It’s Melbourne Festival time again and as the CBD is taken over by gigantic demonic (and angelic) babies, as well as other assorted festival paraphenalia, I thought that we’d have a mini festival-of-festivals.
Since its birth in 1986 as a branch of the Spoleto Festival, Melbourne’s own arts festival has firmly secured its place on the international calendar, and this short history outlines its remarkably adventurous first 20 years. Looking back over some of the programmes brings back many fond memories of times spent in theatres, concert halls, churches and many other less conventional venues. Some of my own personal highlights: Nigel Triffit’s Fall of Singapore, William Christie and Les Arts Florissants performing Purcell and Charpentier. and that wild Bach year curated by Jonathan Mills, currently artistic-director of the Edinburgh Festival. And we mustn’t forget The Adelaide Festival of the Arts, still going strong after over 50 years, and still considered one of the most important cultural events worldwide.
The London Proms remains one of the largest music festivals in the world, and this recent book examines not just its history but also its audience (known as “prommers”) as well as its ever changing character. The famous “last night” gets lots of attention, and the list of musicians who have appeared over its many years is a virtual who’s-who of classical music; including great Welsh dramatic-soprano Gwyneth Jones who rips into Rule Britannia on this YouTube clip from 1991.

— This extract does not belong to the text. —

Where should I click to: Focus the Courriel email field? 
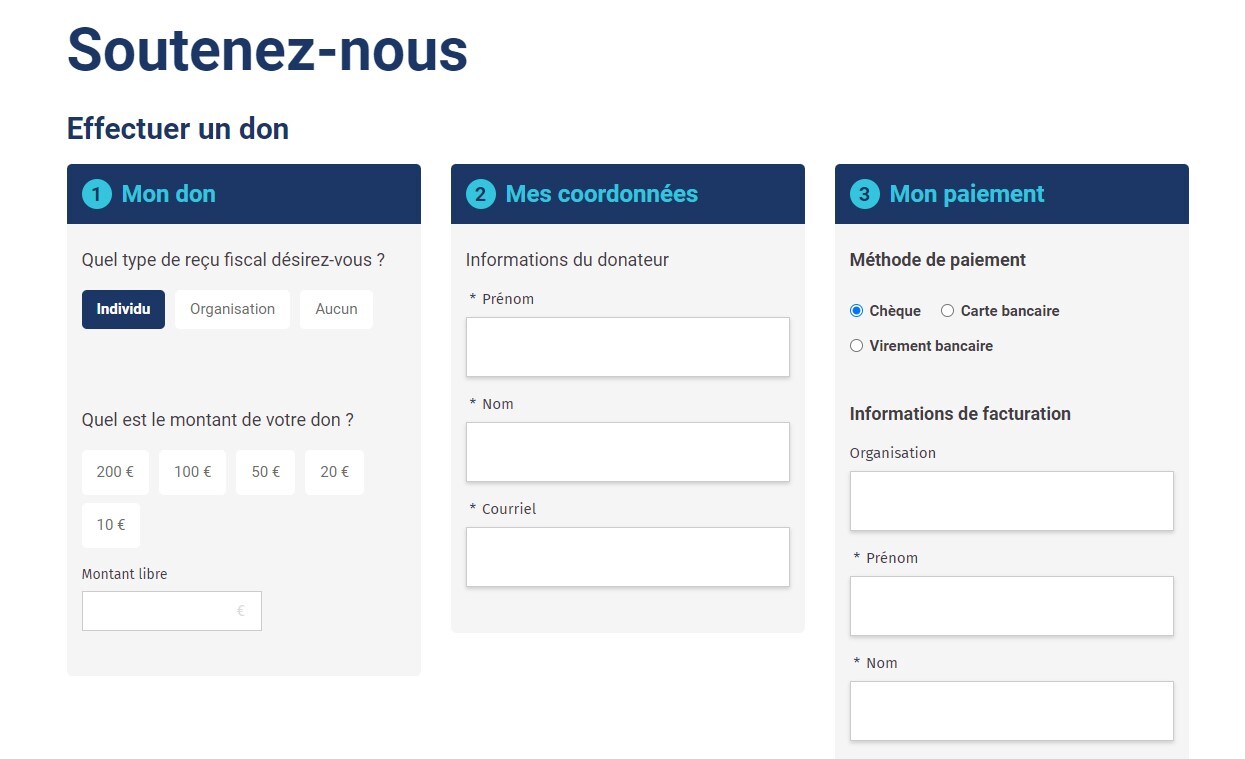click(627, 557)
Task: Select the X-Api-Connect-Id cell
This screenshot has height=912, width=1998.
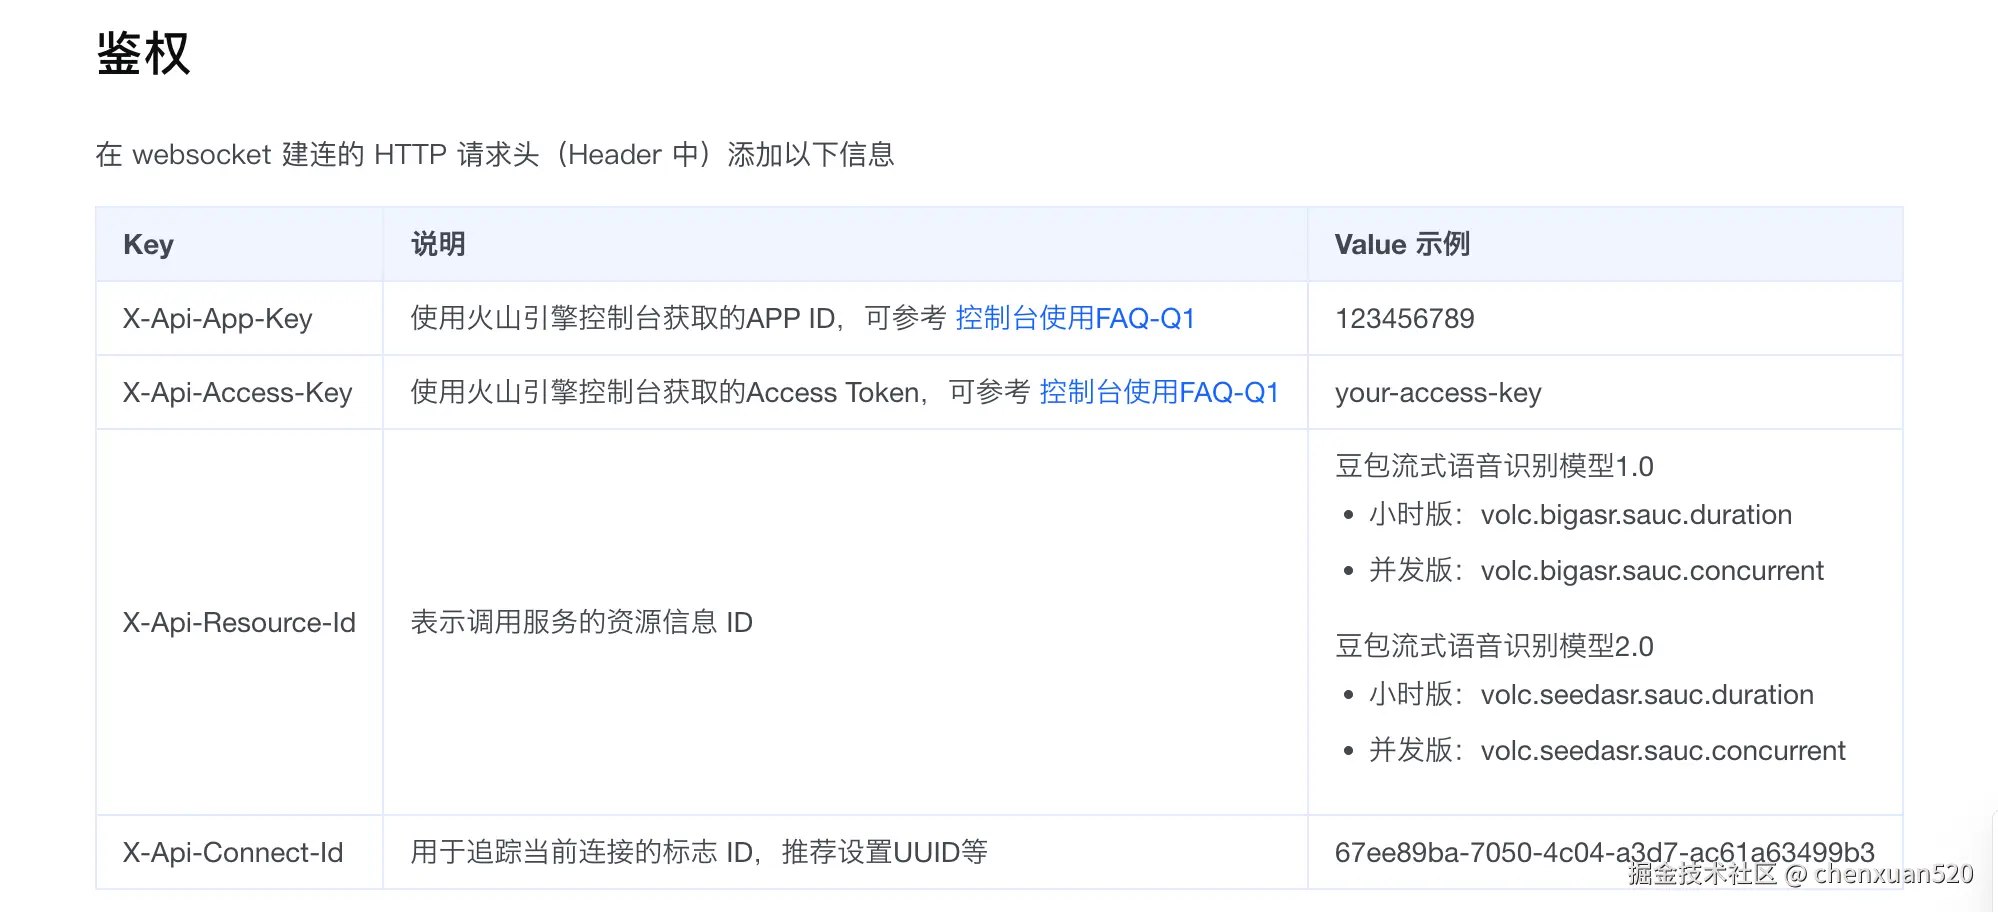Action: [232, 853]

Just look at some of the names that Australia’s Big Day Out rock music festival has attracted since its inception in 1992: Nirvana, Blink 182, Muse, Violent Femmes, Iggy Pop and the Stooges, The Ramones, Soundgarden, Marilyn Manson, Foo Fighters, Metallica, Neil Young, Red Hot Chili Peppers, Silverchair, Powderfinger, You Am I, The Living End, Jebediah, Grinspoon, Nick Cave and the Bad Seeds, Wolfmother, etc., etc., etc. Enough said! See if you can find yourself in this photographic celebration of what has become a really big day out.
The grandaddy of all arts festivals would have to be the Edinburgh Festival, inaugurated in 1947 as a demonstration of optimism after the trauma of the second world war. It remains at the very top of what has become a very large mountain of festivals!
As usual leaving the best till last, Moomba. Now that’s a festival!